Task objective — State how many lines of the records below contain the string "width" with the same capitalization, and give only that number.

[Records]
------------------------------
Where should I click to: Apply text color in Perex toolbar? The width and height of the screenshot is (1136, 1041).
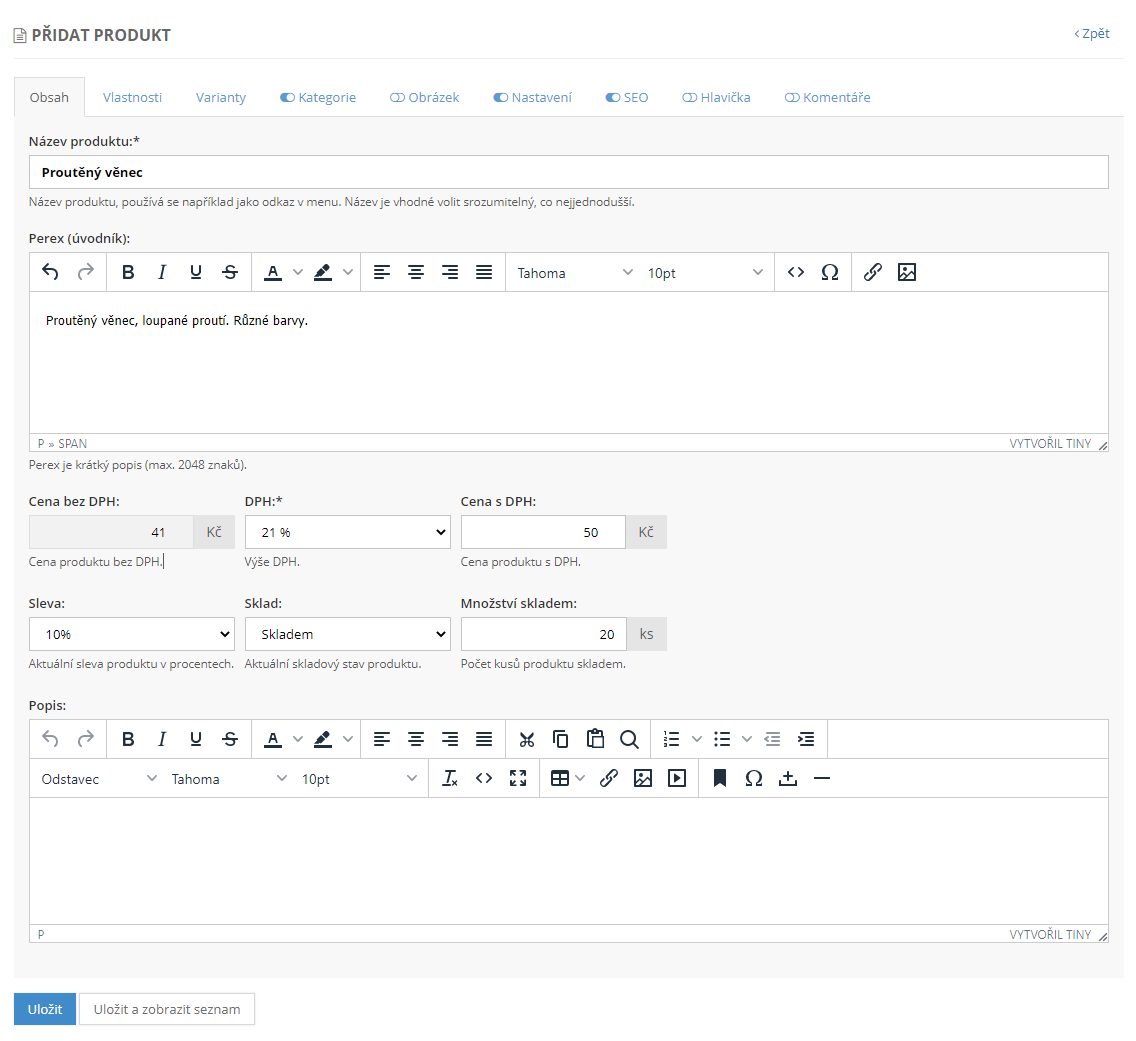(x=272, y=272)
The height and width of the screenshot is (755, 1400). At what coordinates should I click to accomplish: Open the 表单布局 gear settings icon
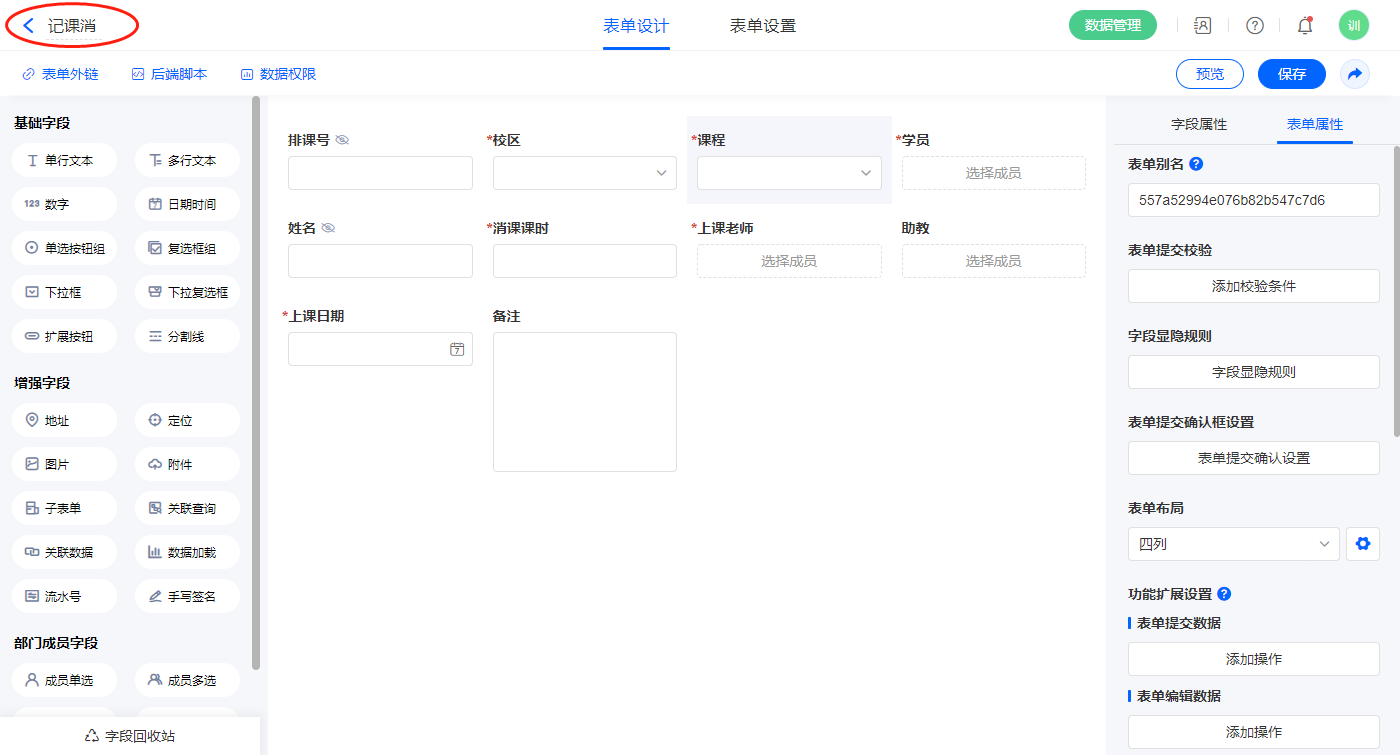(x=1362, y=544)
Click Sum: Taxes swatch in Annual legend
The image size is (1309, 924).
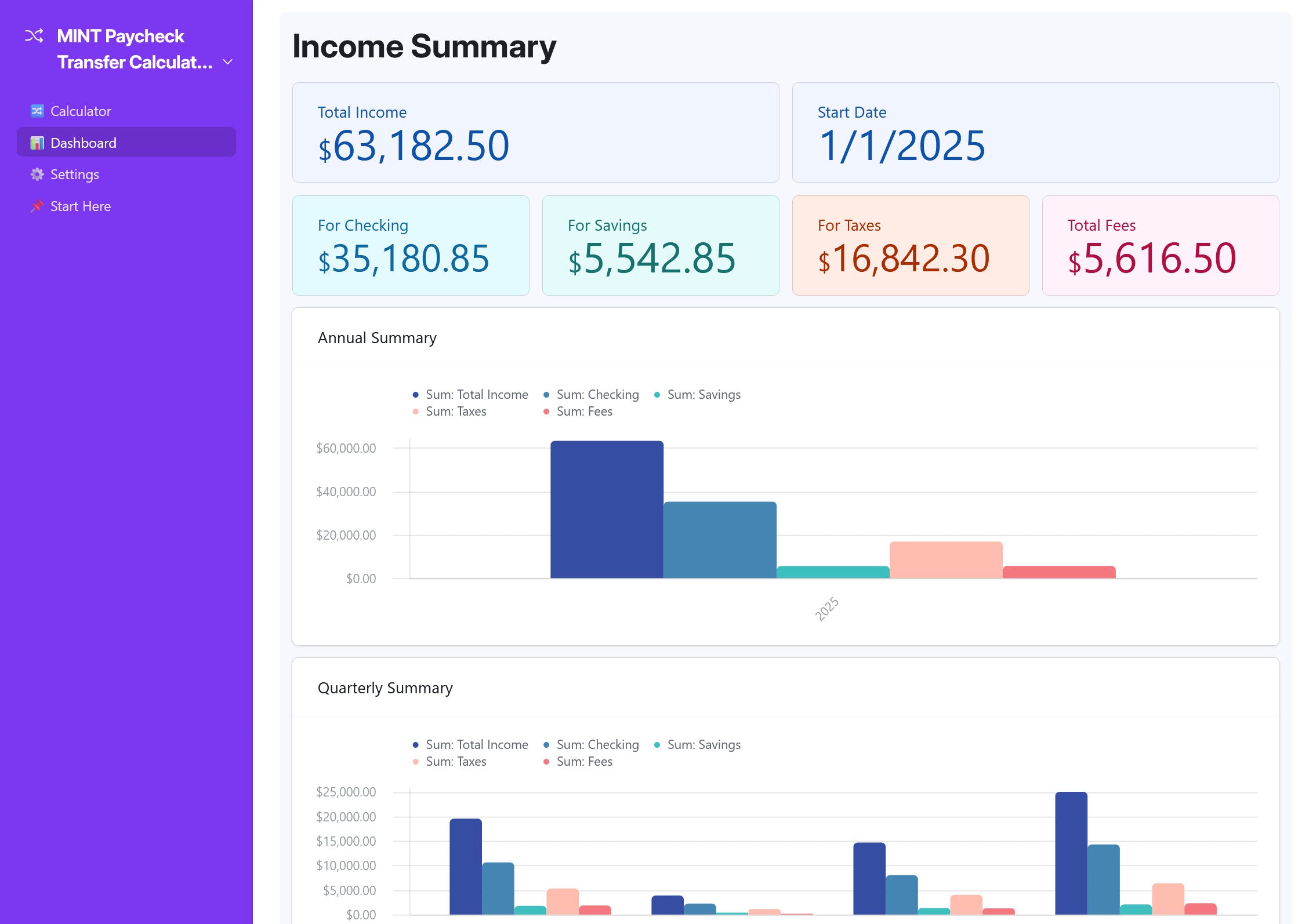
------------------------------
Solution below — 2